Education

Adoption: What to Measure to See When Employees Use a Tool

Everyone Makes a Study. Nobody Opens the Tool.

I once sat in on a review where a client came across a dashboard that showed a 96% course completion rate for an AI release. Everyone nodded. The numbers were raw. Then someone from operations asked, almost as an aside, if anyone on the ground was using this tool. The room fell silent, because no one had guessed that, and the honest answer was no. That gap, between the course being completed and the tools being used, is something that no one is putting on the dashboard. And it’s the only thing the project ever was.
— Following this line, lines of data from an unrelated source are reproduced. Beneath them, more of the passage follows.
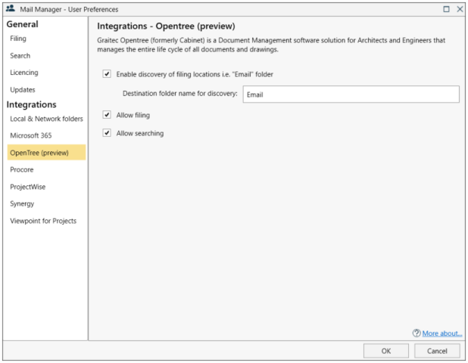Image resolution: width=468 pixels, height=363 pixels.
Task: Select Search in the General section
Action: click(x=20, y=55)
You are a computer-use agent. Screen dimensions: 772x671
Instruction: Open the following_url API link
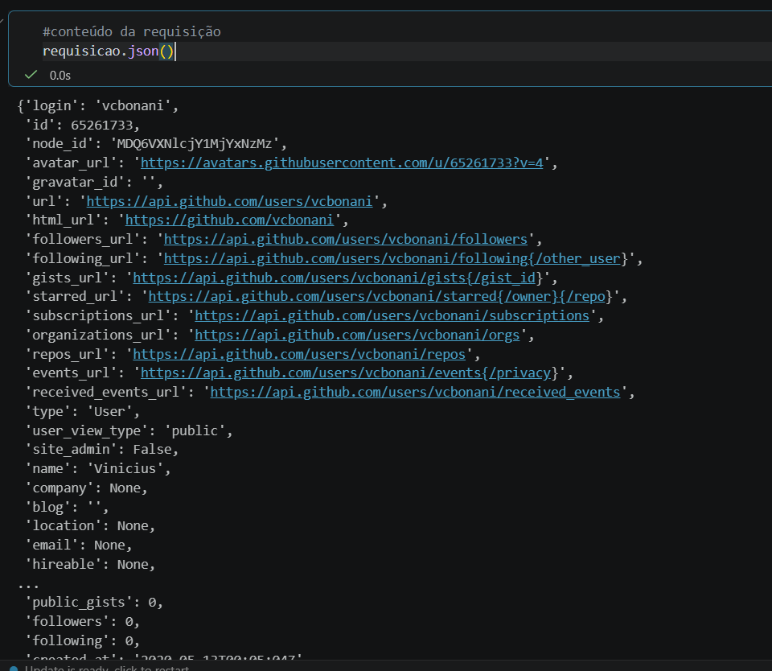392,258
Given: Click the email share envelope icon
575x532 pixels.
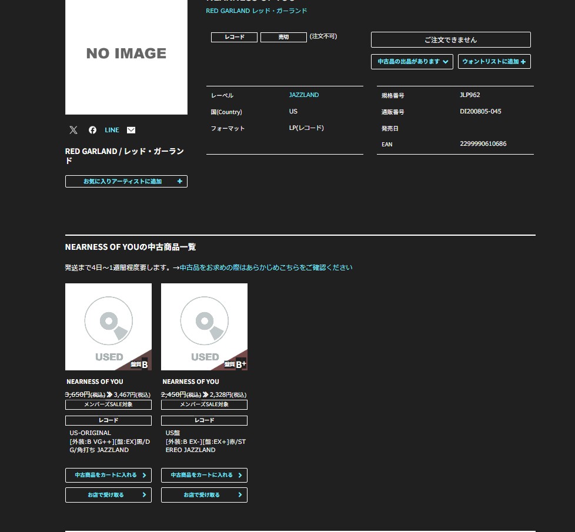Looking at the screenshot, I should click(x=131, y=130).
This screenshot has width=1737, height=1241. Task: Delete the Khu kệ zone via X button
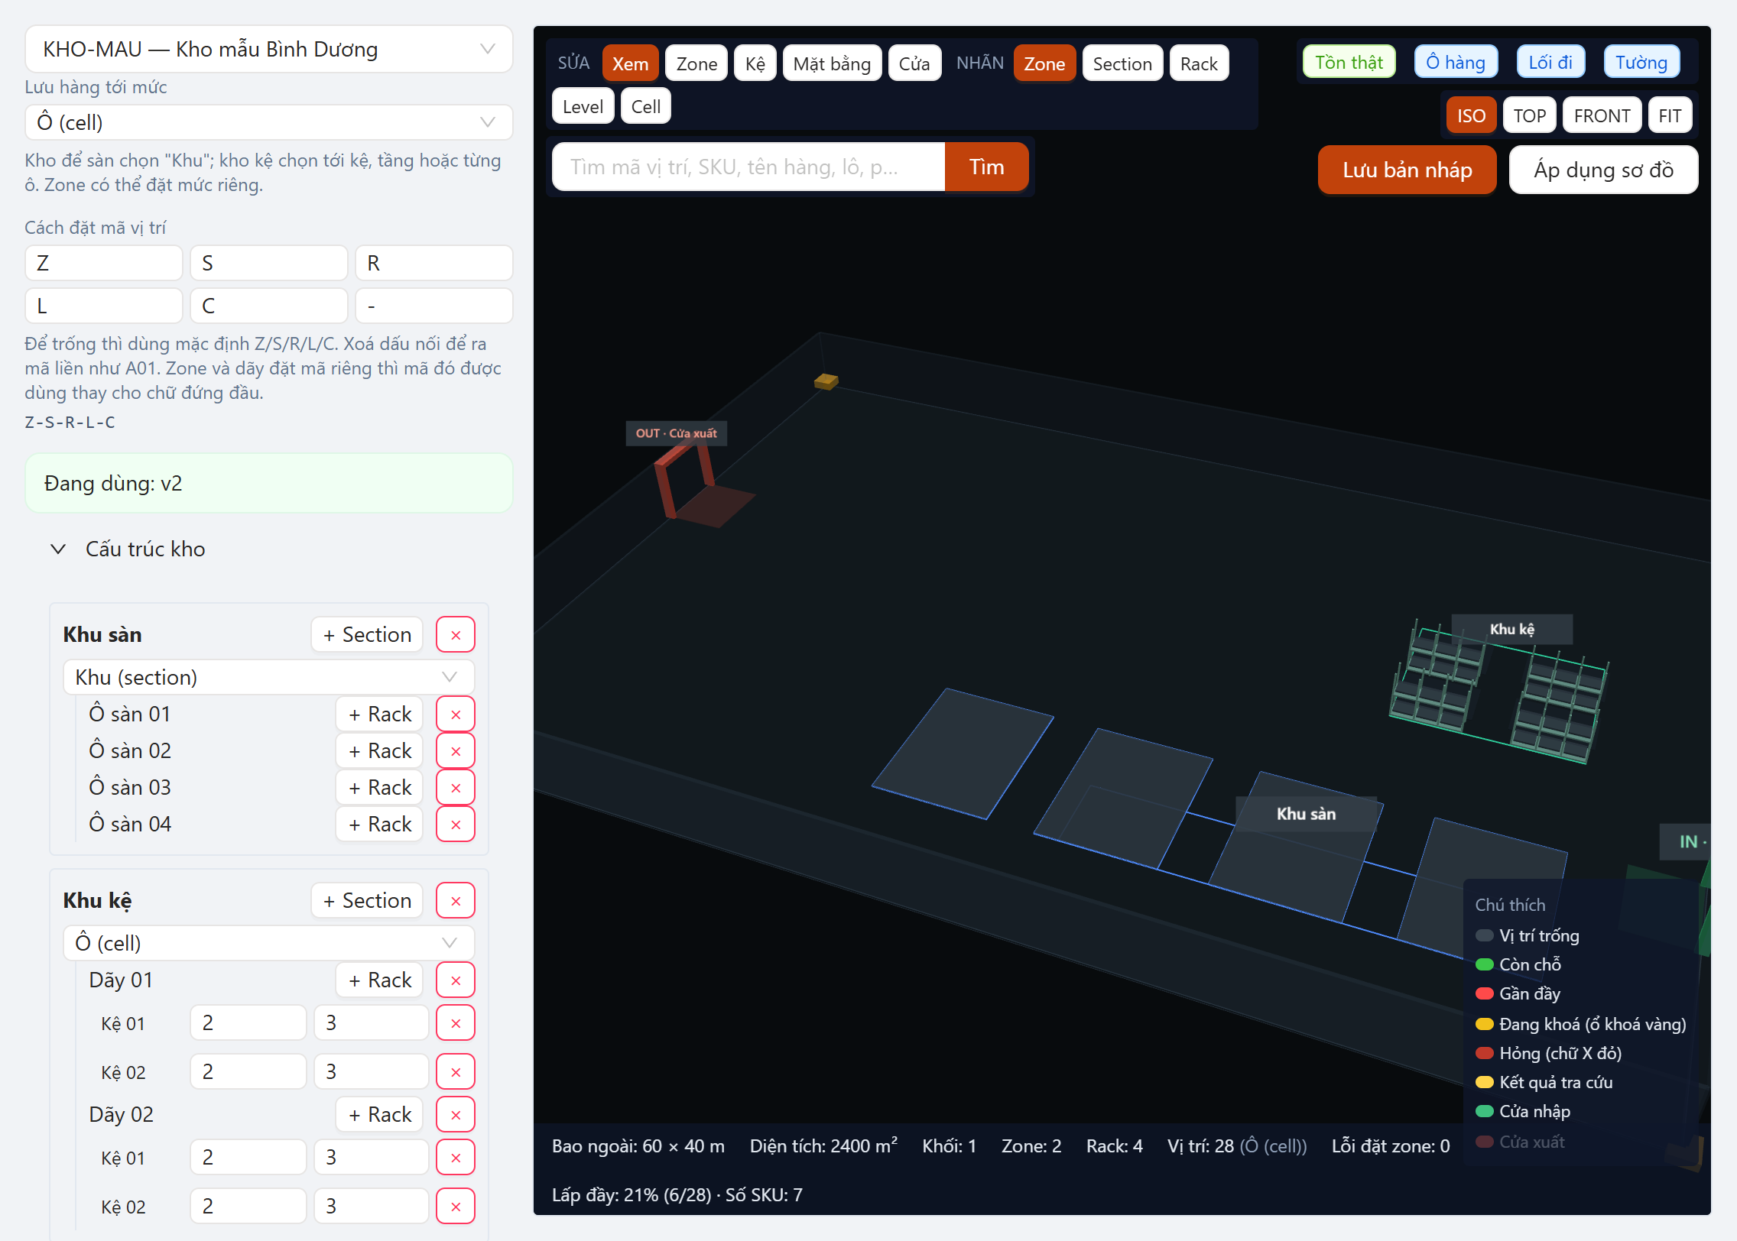456,901
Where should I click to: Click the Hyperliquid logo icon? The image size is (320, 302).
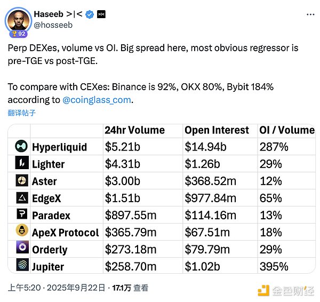[21, 146]

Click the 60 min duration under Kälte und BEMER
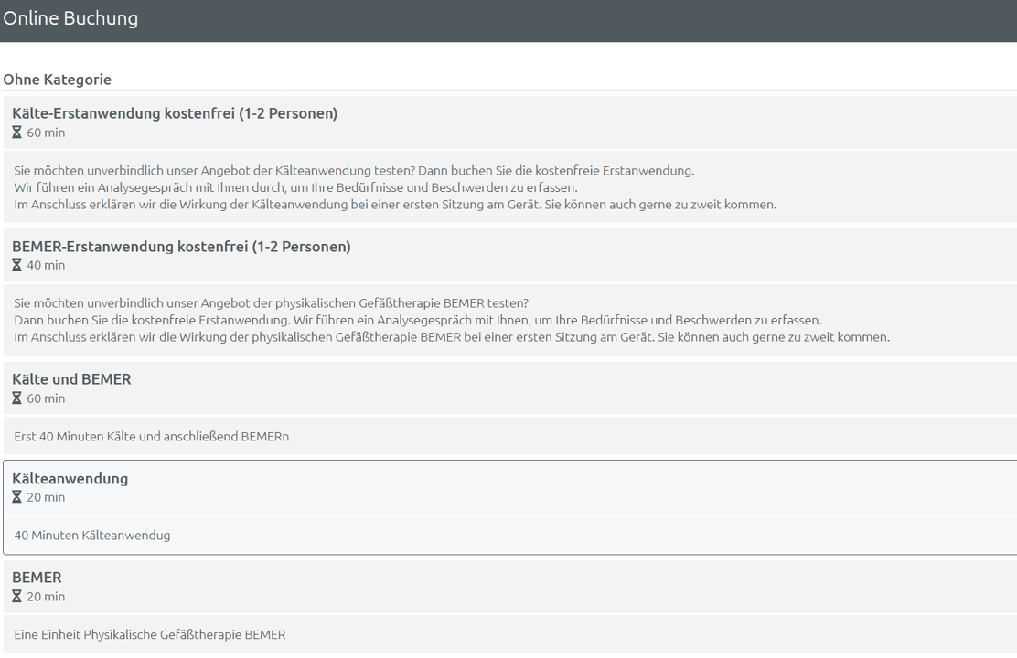click(46, 398)

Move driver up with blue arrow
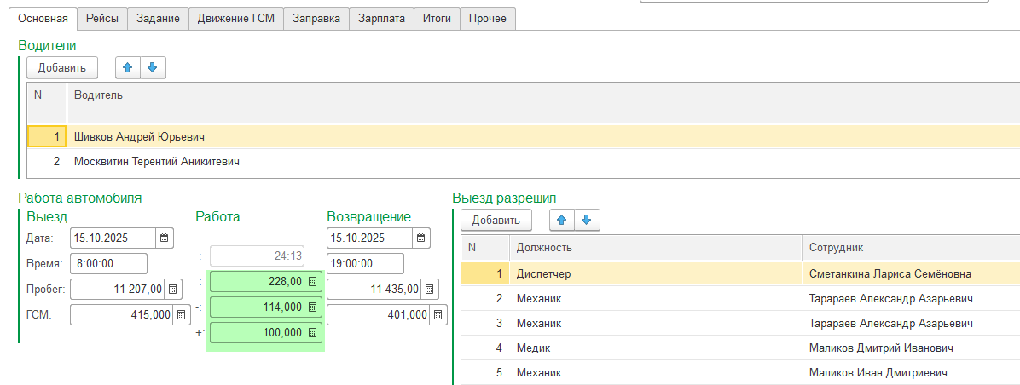128,67
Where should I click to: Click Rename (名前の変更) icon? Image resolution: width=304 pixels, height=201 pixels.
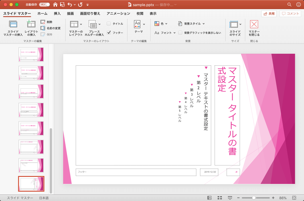pos(43,28)
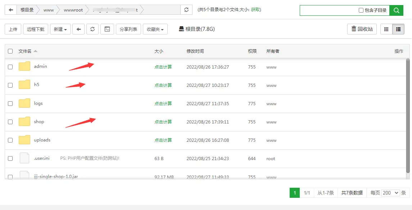Open the 收藏夹 dropdown menu
This screenshot has height=210, width=412.
[x=155, y=29]
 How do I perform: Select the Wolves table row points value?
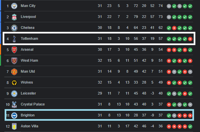[160, 82]
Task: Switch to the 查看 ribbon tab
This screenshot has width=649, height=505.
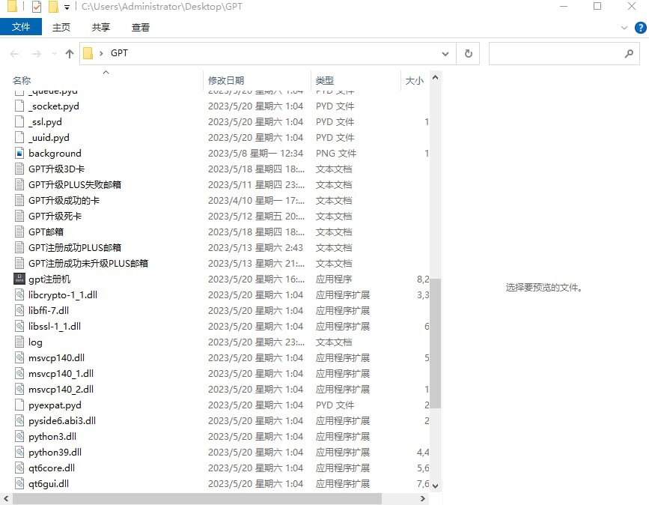Action: [x=142, y=26]
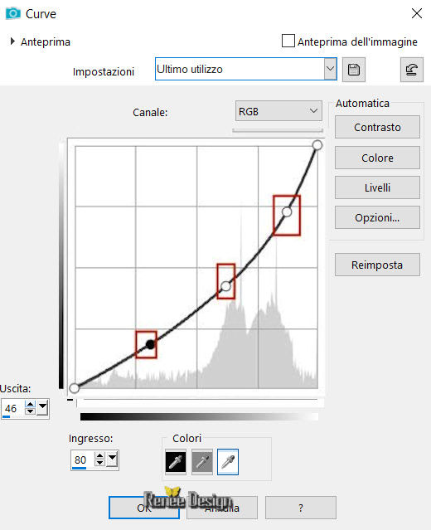Increase the Ingresso value with up arrow
This screenshot has height=530, width=431.
[x=99, y=456]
Ending Measures of Existence, Not Change

A gym membership is a useful way to think about this. A gym can tell you to scan your card 11 times in the last month. It won’t tell you if you are strong. Logging is real, easy to calculate, and almost entirely tied to what you actually signed up for. Completion of the course is to scan the card. Passed questions are slightly better. And it doesn’t say that anything has changed where the work is done.

There is a useful framework for this from a training researcher named Donald Kirkpatrick, who has laid out four levels of evaluation. Level 1 is whether people liked the training. The 2nd level is whether they have read the information, the questions I can check. Level 3 (that the behavior has actually changed back to work) is the important one here, and the one that almost no one can measure. There’s a level 4 above it as well, the actual result the business was after, and the reason for the level 3 behavior is what I see as the best indicator of those results: fewer callbacks, less rework, fewer direct errors that the tool was bought to stop. When behavior changes at work, those bottom numbers follow. You don’t need an academic vocabulary to master this. You just need to know that the end points and questions live on the easy levels, and the thing you care about lives on a level where it’s hard to see.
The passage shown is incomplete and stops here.